Thursday, July 21, 2011

I don't look it, but I'm an outdoor kind of guy.

       I think that I shall never see an outdoor board as lovely as a tree. But I respect and enjoy them both.

       In advertising, billboards are either a dream or a nightmare. The outdoor advertising people tell us to use very few words --- 7 or 8 --- for maximum impact. After all, drivers are racing by. They also tell us, though, that most people travel the same route every day, so they'll have more than one opportunity to see your message.

        The Outdoor Advertising Bureau provides tons of help. They'll give you books and presentations on good and adventurous outdoor boards, years of research studies, tools for seeing your layouts the way motorists will see the finished boards, and all kinds of advice. And still, most outdoor boards are terrible.

       Most boards try to say too much, show too much, and use garish colors too much. The writers and art directors obviously didn't want to think too much.

        But like everything else in marketing and advertising, if you look at it as a puzzle to be solved rather than as a problem to get off your desk, you'll do better work and have a lot more fun. Stressed-out drivers will, too.

         To me, the best examples today are the Apple boards. Often no words at all; just an iPad being used for a different thing by a different person. The iPod boards were no-worders, too; wonderful silhouettes of energized people dancing. They make me want to reach out to you and... salsa!
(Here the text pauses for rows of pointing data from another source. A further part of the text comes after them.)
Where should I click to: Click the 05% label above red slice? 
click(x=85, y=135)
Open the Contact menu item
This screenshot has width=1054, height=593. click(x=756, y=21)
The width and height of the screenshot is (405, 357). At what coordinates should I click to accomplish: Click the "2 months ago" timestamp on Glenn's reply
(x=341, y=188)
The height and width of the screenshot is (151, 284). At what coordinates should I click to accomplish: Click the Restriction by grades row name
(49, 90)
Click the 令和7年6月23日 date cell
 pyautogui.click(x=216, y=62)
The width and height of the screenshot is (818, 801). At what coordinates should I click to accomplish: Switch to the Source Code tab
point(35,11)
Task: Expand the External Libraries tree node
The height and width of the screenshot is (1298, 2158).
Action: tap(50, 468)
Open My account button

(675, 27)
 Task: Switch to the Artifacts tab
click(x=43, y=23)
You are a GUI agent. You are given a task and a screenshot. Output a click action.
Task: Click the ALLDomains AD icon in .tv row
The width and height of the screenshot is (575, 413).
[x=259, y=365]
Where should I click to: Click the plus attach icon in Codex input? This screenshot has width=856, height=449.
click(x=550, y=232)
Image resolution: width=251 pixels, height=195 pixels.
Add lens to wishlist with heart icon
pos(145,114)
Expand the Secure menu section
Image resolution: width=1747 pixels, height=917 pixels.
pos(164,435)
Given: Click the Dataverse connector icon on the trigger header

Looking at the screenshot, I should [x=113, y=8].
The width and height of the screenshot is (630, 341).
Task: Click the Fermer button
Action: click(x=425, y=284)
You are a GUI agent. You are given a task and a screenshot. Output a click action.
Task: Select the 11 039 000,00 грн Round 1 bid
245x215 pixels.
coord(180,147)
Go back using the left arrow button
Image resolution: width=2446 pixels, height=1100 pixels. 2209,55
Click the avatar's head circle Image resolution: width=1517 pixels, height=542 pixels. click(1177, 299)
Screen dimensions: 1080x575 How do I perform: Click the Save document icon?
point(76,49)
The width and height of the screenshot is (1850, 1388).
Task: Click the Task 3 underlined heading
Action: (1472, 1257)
         There's one outdoor board that I've always loved and use as a model for myself when I have an outdoor assignment. It's a board for the iconic Volkswagen bus. It shows six or seven nuns getting out of the bus, in their habits, and the headline, "Mass Transit".  Two words. You have to make the connection. You laugh and remember the message. And it's a clear demonstration of the product's capacity.

       When Lady Bird Johnson was the First Lady, she was worried that outdoor boards were ruining the landscape. I was asked to create Chevrolet's response. I suggested Chevy put their name atop the board, and then remove all the panels inside the frame. You'd see right through into America the beautiful.

        Doing a good outdoor board is hard; a real challenge. But these days nothing about advertising isn't.